This week, Nienaber returns to the Champions Cup, which he describes as the closest competition to Test rugby. Sunday’s grudge re-match with La Rochelle brings to mind the dog-eared narrative that Leinster, and to a degree Ireland, have a size issue that goes back to Saracens and big bad Will Skeleton, the province’s kryptonite as Ian Madigan describes him. But it’s not a theory to which Nienaber subscribes.
“The interesting thing is when we played Ireland, that was the narrative. I think there is always going to be narratives, driven by, let’s say, the South African media, the South African public, and the Irish media and the Irish public.
“They’re going to drive narratives and one will be physicality. This one will be ‘The ‘Boks can’t move’. Somewhere in between those two narratives, there is the reality and that reality is embedded in truth.
“You know what’s the funny thing, when we put the two teams up, the South African team and the Irish team, the average weight of the Irish team were 1kg heavier than the South African side,” said Nienaber, citing the size of James Lowe on the wing.
“I don’t think that the Irish teams are any smaller than their other counterparts; it will be interesting, I don’t know. This weekend, if you take the average weight of La Rochelle and the average weight of the Leinster side it would be interesting to see, across the 23, who is heavier and not heavier.”
On figuring out the coaches’ differing responsibilities, Nienaber says:
“Just looking at it Andrew [Goodman] will run the attack and Leo will give input, and on team selection Leo [Cullen] will do that but Andrew will give input. So I think it’s pretty much the same [as the Springboks], it’s just important that everybody knows who is responsible for what.
“The players must know who is responsible for the defence’s job. So if somebody needs to get fired it’s him. The players must know because if they want clarity on something specific they must come to you and then obviously between coaches you must know because I mustn’t think that ‘Ok, Leo’s going to sort that out’ or Leo thinks I’m going to sort it out.

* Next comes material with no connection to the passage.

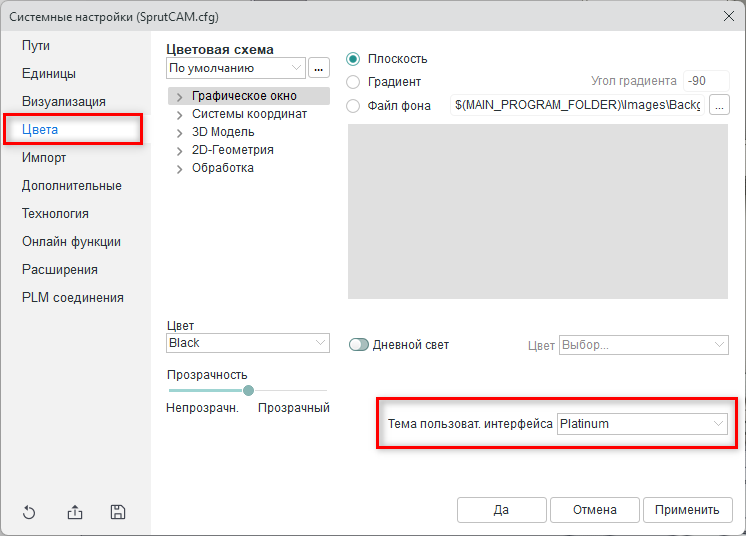Select the Файл фона radio button
746x536 pixels.
(353, 105)
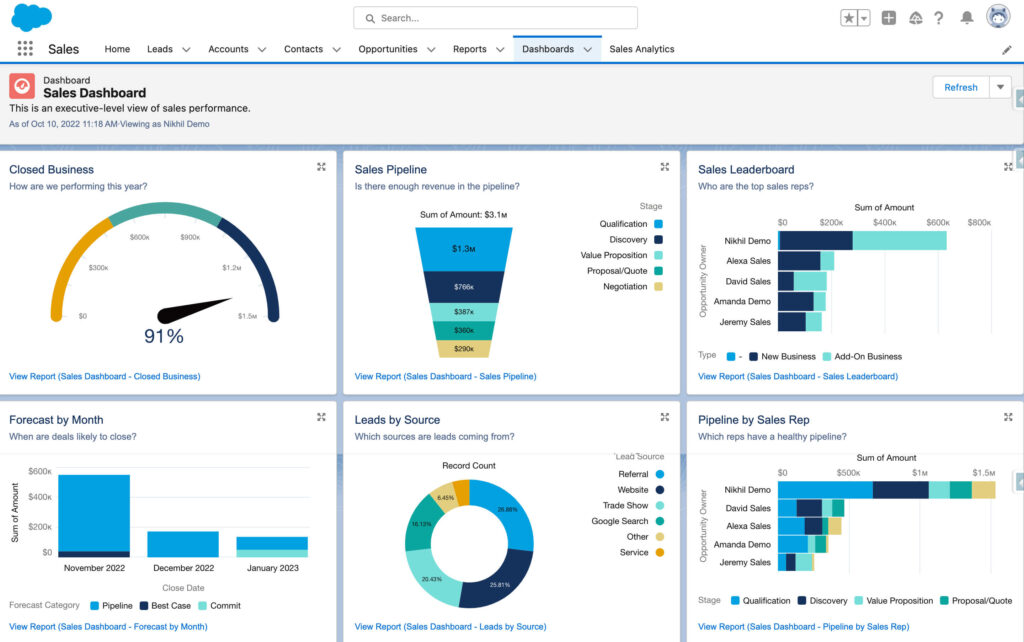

“Just having clarity on who [has] responsibility for what and who is going to give input on what, that we will figure out as things go along.”
On the demands of the public and the players
There were “no surprises” in coming from “an environment where 60 million people are dependent on you to perform, where the players have a high demand in your preparation and the information they get from you and how you coach them.
“When you think of this group, they’re used to Andy [Farrell] and the international environment. So that’s what I expected when I took the job, and that’s why I wanted to take the job. It’s not an international environment, but it is an environment that will be as challenging as an international environment. That’s what I expected and that’s what I’m getting.
“I don’t think mediocracy is something they will endure, so the product I have to deliver as a coach should not be mediocre. Yes, it doesn’t mean there won’t be failures, but you must be well-prepared as much as you can in the timeframe that you have available.”
On returning to the Champions Cup this weekend
“The Heineken Cup is probably the closest you will get to Test match ever. I don’t think even Super Rugby is that close to Test match rugby. So for me that’s the thing. If you ever want to know of you can make it to Test match level then the Heineken Cup is the closest thing to it.”